- Film poster
- Directed by: François Ozon
- Written by: François Ozon
- Produced by: Olivier Delbosc Marc Missonnier
- Cinematography: Pierre Stoeber
- Edited by: Claudine Bouché Dominique Petrot
- Music by: Philippe Rombi
- Distributed by: Mars Distribution
- Release date: 1999;
- Running time: 96 minutes
- Country: France
- Language: French

= Criminal Lovers =

Criminal Lovers (French title: Les amants criminels) is a 1999 Crime film by French director François Ozon. It is a modern retelling of Hansel and Gretel.

==Plot==
High school student Alice convinces her boyfriend and lover Luc to murder their classmate Saïd, with whom she was having an affair, and who, she claims, raped her. When they dispose of his body in the woods late one night, the couple get lost on their way back to their car and are taken in by a mysterious old hermit. Matters take a bizarre turn when the stranger locks the young lovers in his cellar with the dead body of Saïd and reveals that he plans to eat them. The stranger harnesses Luc and convinces him to have sex by allowing Luc and Alice to survive. After sharing the stranger's bed with him, Luc escapes from the forest without killing the hermit.

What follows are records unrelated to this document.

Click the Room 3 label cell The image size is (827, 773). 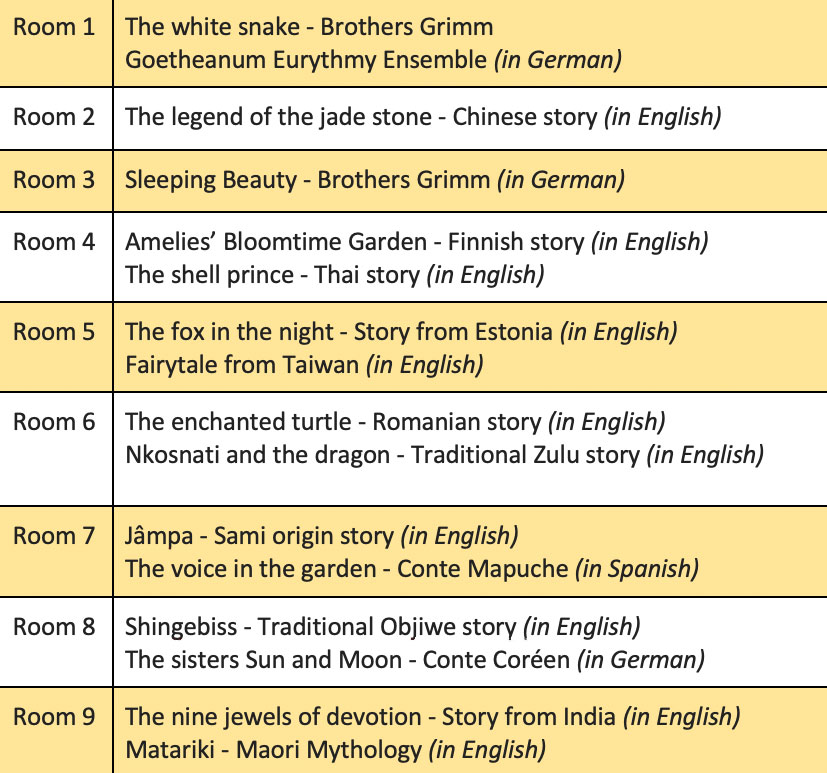tap(54, 180)
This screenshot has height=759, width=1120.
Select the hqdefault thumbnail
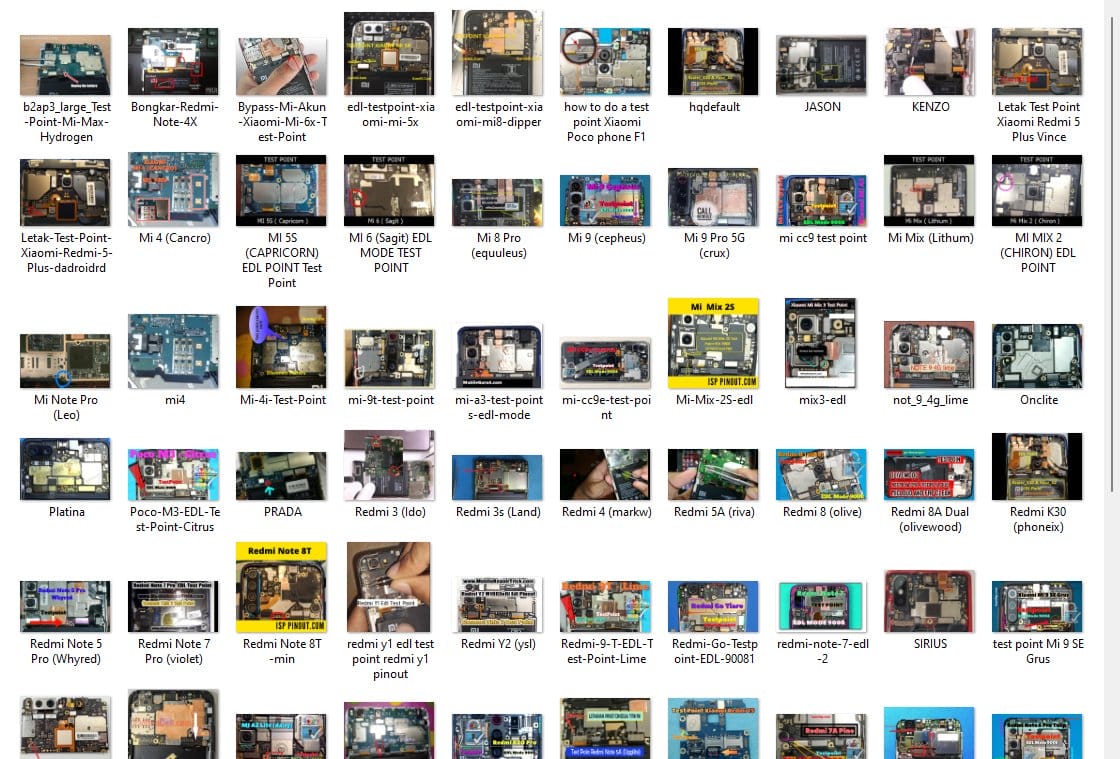click(x=713, y=62)
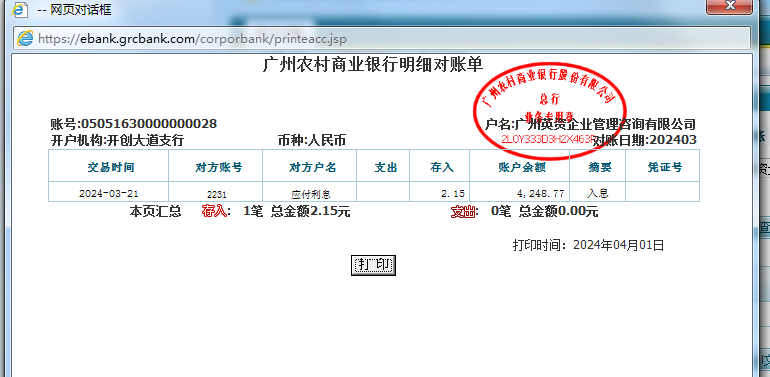
Task: Click the statement title 广州农村商业银行明细对账单
Action: 373,64
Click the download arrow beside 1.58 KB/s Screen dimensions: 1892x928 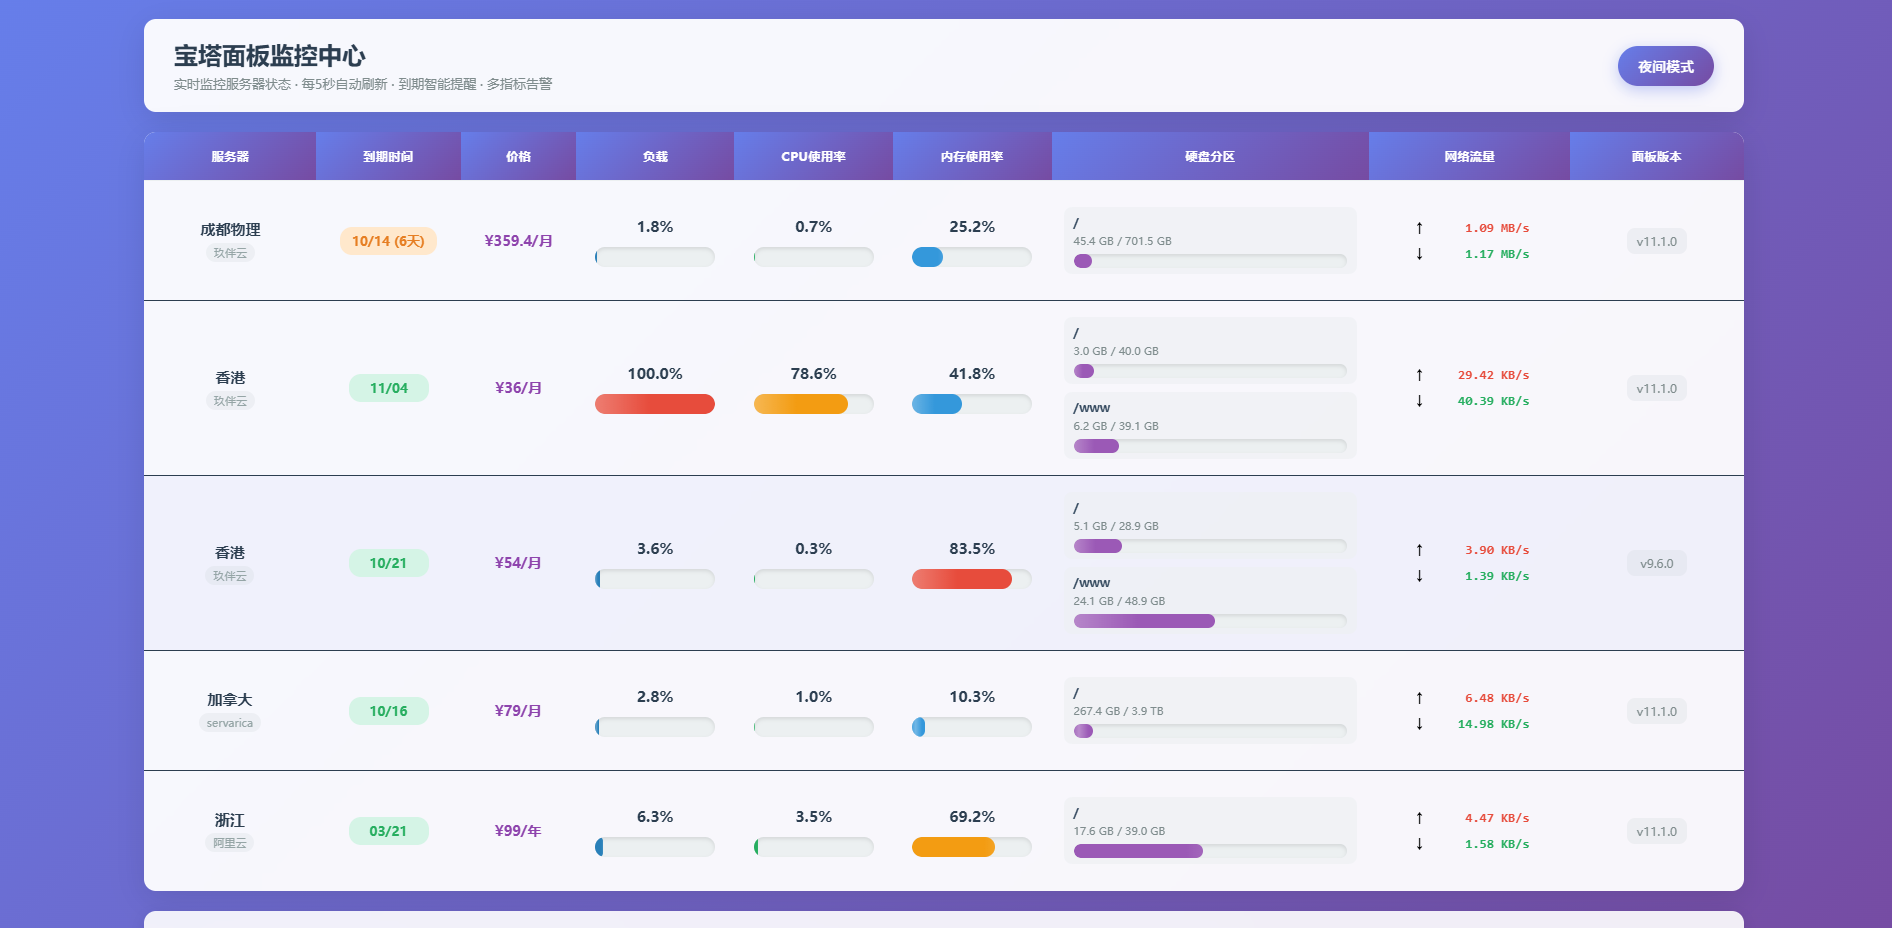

When the couple emerge from the forest, they find the police near their car. The authorities have learnt of their murder of Saïd, and arrest them and the hermit, apparently after Saïd's body is found. Luc gets arrested after getting caught in a bear trap, and Alice tries to run away but is eventually caught and killed by the police. In the final sequence, Luc, in vain, tries to stop the police, who are beating the forester. In despair and anguish, Luc is carried to the city in the police car.

==Production==
Filming took place in Clermont-Ferrand and in the Corrèze department.

==Reception==
On review aggregator website Rotten Tomatoes, the film has a rating of 67% based on 15 critics, with an average rating of 6.1/10. On Metacritic, the film has a score of 59 out of 100 based on reviews from 13 critics, indicating "mixed or average reviews".

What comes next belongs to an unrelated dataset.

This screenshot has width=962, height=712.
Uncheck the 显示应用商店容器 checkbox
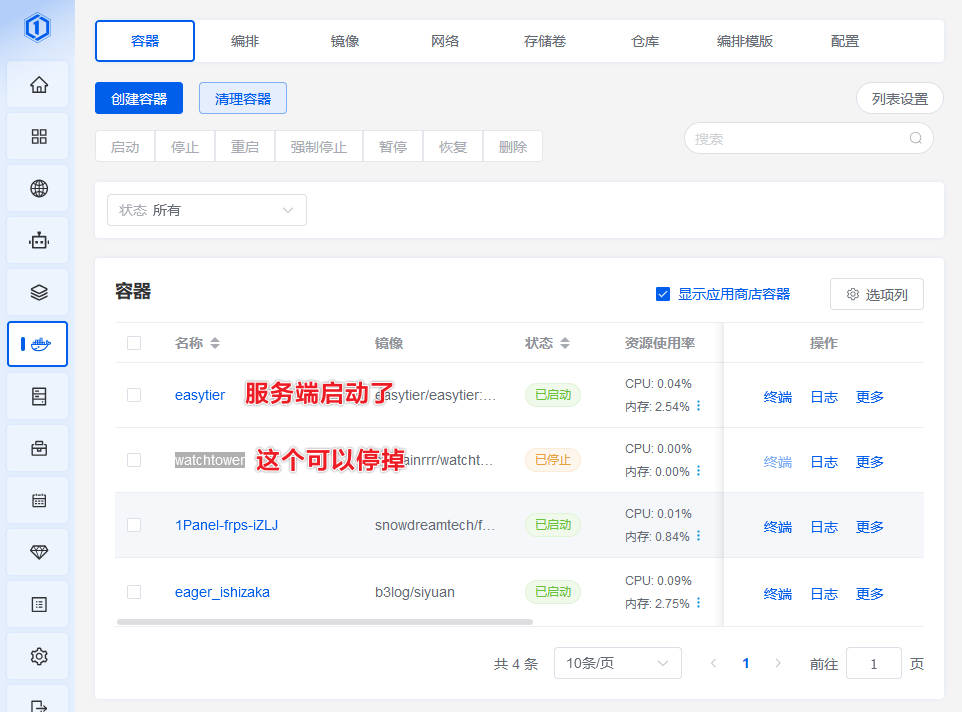tap(662, 294)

Neil Smith of BBC called the film "unsettling, subversive thriller that combines sadism, cannibalism, and homoeroticism to increasingly delirious effect".

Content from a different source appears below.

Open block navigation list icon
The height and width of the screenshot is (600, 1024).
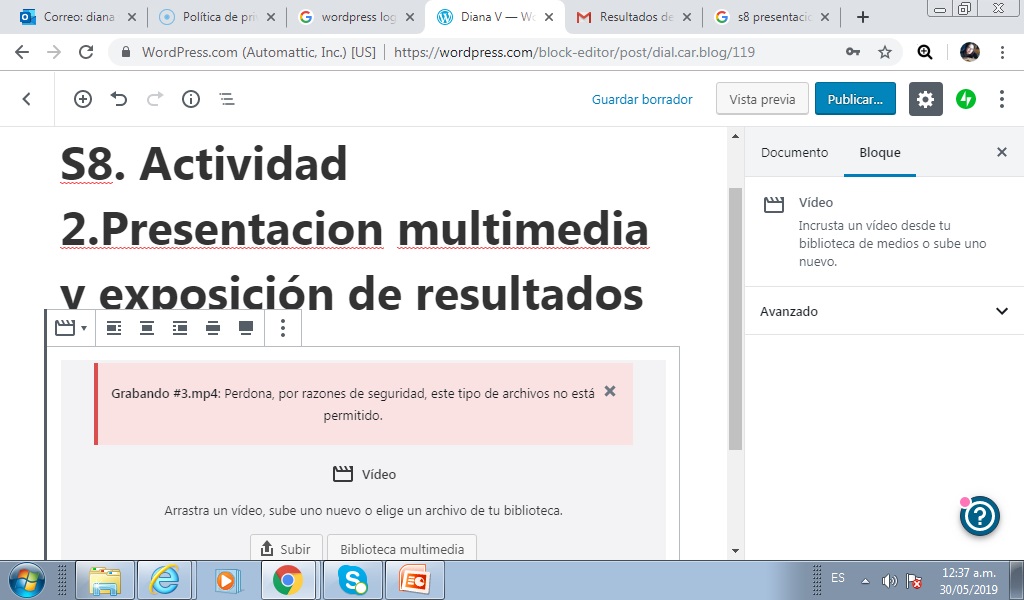point(227,99)
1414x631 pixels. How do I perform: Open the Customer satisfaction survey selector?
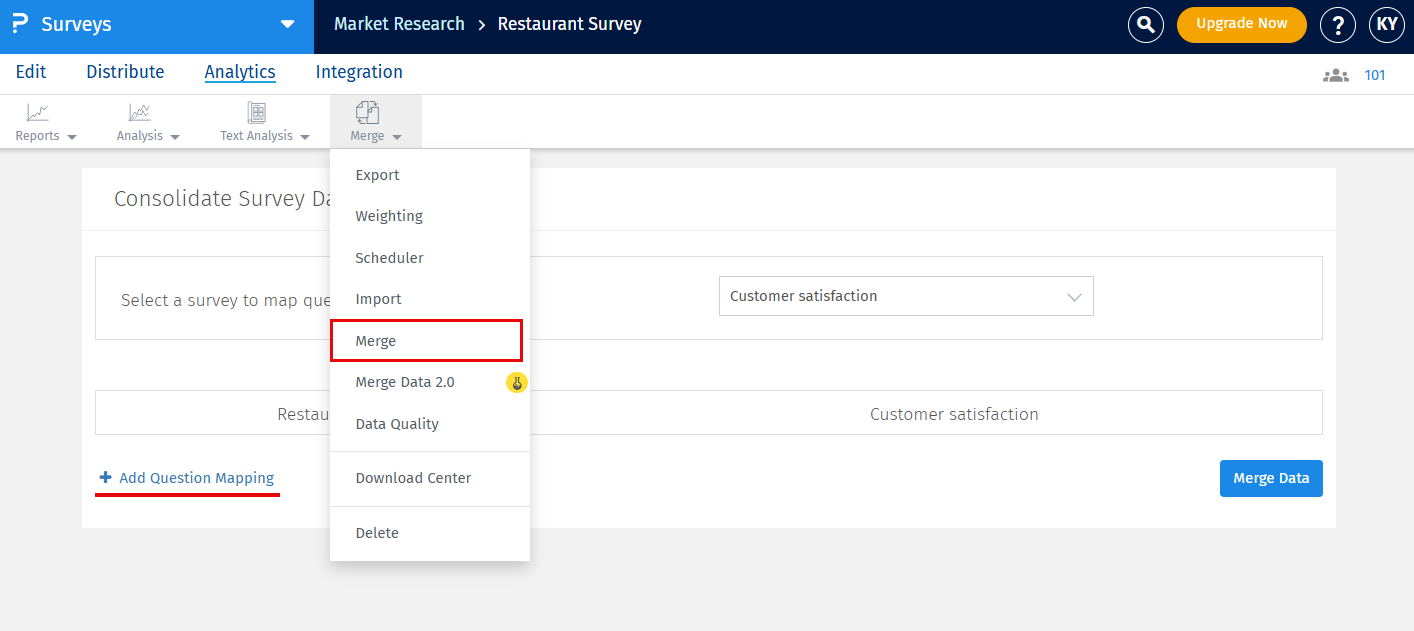click(x=905, y=296)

Owen Gleiberman of Entertainment Weekly compared it to Deliverance and the fairy tale Hansel and Gretel.

Elvis Mitchell of The New York Times had criticized the film, writing that "it never develops a life of its own" because of "[its] amalgam of fairy tales, old movies and tabloid stories".

The film has been cited as an example of the New French Extremity cycle.